**Requirement:**
Write out every entry word for word.
*** Begin section ***
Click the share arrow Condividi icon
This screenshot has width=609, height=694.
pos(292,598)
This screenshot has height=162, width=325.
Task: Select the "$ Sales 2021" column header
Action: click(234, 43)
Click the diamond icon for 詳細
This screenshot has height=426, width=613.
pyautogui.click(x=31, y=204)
*** End section ***
**Reply:**
Click the share arrow Condividi icon
This screenshot has width=609, height=694.
pos(292,598)
This screenshot has height=162, width=325.
Task: Select the "$ Sales 2021" column header
Action: click(234, 43)
Click the diamond icon for 詳細
This screenshot has height=426, width=613.
pyautogui.click(x=31, y=204)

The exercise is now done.